STATED PROBLEM
Reproduce the lines of the items from the line with "This screenshot has width=1083, height=894." up to and including the line with "[x=643, y=24]", requests included. Raise every coordinate in the answers by 139.

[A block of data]
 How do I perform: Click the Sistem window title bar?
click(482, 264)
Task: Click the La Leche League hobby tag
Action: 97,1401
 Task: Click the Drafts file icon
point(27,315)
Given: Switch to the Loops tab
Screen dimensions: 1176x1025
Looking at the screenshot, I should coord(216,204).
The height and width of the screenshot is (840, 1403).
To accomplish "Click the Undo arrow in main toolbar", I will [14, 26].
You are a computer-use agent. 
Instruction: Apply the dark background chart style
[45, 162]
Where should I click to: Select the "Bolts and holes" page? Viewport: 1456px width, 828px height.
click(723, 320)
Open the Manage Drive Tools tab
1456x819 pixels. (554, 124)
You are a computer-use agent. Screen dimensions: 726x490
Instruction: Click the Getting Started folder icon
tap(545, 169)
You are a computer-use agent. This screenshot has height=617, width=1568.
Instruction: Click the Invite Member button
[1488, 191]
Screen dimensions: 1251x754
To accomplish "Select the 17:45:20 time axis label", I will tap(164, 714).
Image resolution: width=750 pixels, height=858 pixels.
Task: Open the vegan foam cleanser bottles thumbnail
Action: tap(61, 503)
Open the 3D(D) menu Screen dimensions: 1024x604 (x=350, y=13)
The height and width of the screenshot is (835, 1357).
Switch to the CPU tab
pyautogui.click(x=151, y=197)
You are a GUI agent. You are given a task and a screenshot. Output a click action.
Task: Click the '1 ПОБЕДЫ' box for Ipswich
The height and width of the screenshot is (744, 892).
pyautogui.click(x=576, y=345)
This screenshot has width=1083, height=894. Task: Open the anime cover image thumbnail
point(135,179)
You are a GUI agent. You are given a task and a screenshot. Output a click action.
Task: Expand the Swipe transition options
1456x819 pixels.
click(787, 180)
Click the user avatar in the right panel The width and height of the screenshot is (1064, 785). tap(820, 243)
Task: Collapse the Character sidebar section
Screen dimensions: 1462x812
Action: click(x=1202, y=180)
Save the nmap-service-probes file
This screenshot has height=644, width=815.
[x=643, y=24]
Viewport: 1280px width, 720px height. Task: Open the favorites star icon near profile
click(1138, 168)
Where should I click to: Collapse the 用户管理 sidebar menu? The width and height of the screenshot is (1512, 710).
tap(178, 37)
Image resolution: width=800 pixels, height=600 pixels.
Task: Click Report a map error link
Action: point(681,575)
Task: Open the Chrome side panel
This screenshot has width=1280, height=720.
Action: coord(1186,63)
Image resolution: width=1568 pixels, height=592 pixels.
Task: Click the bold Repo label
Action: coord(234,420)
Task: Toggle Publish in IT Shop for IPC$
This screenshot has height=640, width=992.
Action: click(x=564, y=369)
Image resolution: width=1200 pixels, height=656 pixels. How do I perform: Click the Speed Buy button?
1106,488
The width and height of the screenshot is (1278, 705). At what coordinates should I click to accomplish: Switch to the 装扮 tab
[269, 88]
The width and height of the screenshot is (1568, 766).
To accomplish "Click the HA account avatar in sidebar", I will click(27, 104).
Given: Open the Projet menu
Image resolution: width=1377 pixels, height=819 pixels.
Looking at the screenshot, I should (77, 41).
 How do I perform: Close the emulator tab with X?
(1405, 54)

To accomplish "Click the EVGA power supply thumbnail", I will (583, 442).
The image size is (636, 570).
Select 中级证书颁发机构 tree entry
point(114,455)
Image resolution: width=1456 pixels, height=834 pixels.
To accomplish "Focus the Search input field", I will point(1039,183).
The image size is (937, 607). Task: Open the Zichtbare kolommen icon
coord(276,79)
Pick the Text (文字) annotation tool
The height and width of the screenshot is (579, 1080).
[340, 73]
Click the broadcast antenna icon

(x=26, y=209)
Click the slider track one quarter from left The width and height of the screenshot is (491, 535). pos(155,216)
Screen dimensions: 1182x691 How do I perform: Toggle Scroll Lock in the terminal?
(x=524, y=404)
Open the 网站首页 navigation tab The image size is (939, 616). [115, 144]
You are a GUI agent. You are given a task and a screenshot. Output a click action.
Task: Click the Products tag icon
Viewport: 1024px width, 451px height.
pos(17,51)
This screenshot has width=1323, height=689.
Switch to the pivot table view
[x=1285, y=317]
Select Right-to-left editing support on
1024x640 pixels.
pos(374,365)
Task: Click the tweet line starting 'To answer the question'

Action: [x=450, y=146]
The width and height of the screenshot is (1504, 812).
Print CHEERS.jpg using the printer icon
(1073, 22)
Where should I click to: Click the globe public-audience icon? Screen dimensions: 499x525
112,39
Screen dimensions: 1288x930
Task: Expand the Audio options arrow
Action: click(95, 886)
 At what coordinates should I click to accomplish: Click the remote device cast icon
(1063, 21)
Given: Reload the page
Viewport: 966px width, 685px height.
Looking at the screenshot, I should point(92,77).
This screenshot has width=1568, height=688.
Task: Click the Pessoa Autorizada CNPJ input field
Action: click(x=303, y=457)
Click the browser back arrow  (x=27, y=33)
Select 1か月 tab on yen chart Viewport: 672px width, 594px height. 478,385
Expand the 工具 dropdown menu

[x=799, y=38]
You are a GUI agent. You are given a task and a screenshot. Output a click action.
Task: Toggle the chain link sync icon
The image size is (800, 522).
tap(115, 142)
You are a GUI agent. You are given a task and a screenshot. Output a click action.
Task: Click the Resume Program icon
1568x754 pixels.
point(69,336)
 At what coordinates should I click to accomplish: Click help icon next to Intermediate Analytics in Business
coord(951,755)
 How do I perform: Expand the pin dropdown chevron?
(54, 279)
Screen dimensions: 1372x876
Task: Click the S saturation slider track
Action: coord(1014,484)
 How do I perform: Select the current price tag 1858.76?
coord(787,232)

FULL ANSWER
This screenshot has width=1083, height=894. Task: Open the anime cover image thumbnail
point(274,318)
You are a GUI agent. You are given a task and a screenshot. Output a click action.
Task: Expand the Swipe transition options
1456x819 pixels.
click(926, 319)
Click the user avatar in the right panel The width and height of the screenshot is (1064, 785). tap(959, 382)
Task: Collapse the Character sidebar section
Screen dimensions: 1462x812
Action: click(x=1341, y=319)
Save the nmap-service-probes file
This screenshot has height=644, width=815.
[x=782, y=163]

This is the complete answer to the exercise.